The plaintiff’s claim is dismissed with costs, including the costs which were reserved on 18 August 2020.


_____________________

J M ROBERSON

JUDGE OF THE HIGH COURT

Appearances (matter heard virtually)

Plaintiff:  Adv A J du Toit, instructed by De Vries Shields Chiat c/o Dold & Stone Inc, Makhanda.

Defendant:  Adv D J Coetsee, instructed by BDP Attorneys, c/o de Jager & Lordan Inc, Makhanda. 

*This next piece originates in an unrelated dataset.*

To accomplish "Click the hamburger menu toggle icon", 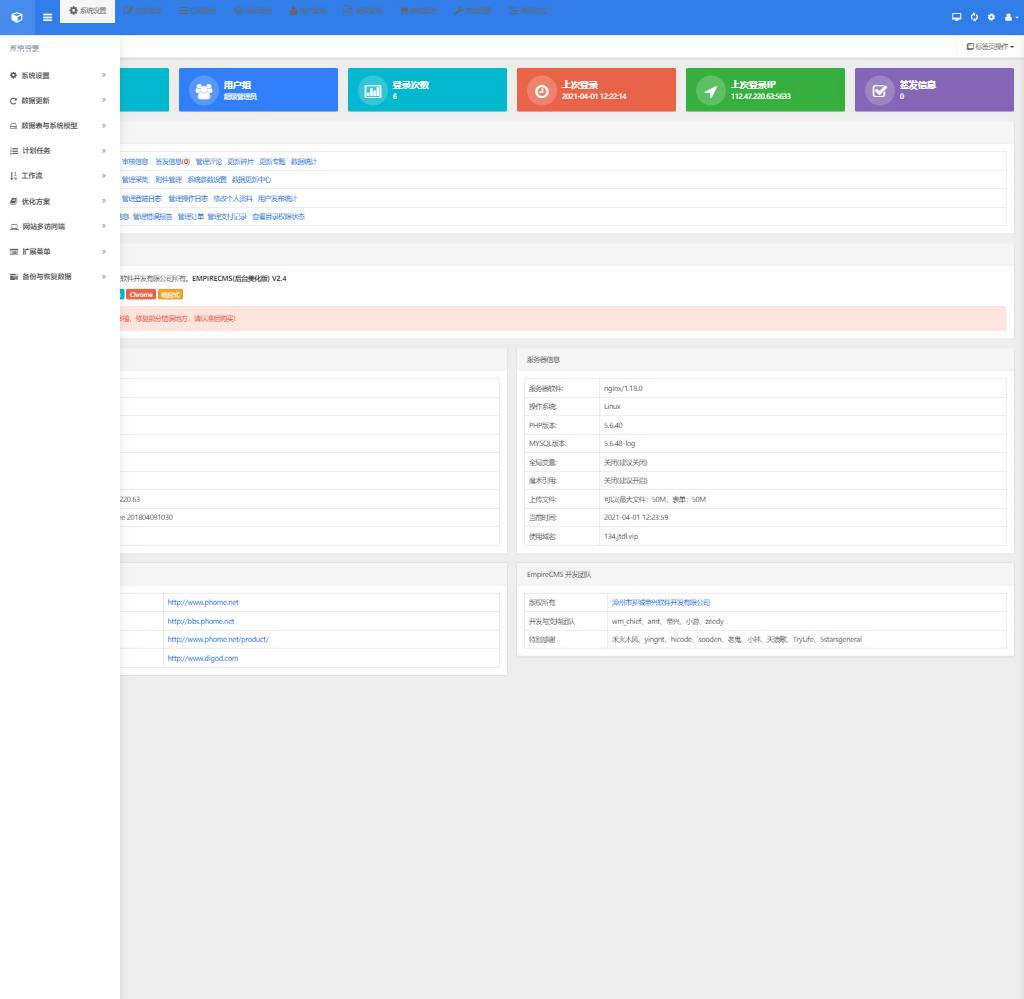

[1] This sub-section provides:  Except to the extent contemplated in subsection (4), the producer or importer, distributor or retailer of any goods is liable for any harm, as described in subsection (5), caused wholly or partly as a consequence of— (a) supplying any unsafe goods; (b) a product failure, defect or hazard in any goods; or (c) inadequate instructions or warnings provided to the consumer pertaining to any hazard arising from or associated with the use of any goods, irrespective of whether the harm resulted from any negligence on the part of the producer, importer, distributor or retailer, as the case may be.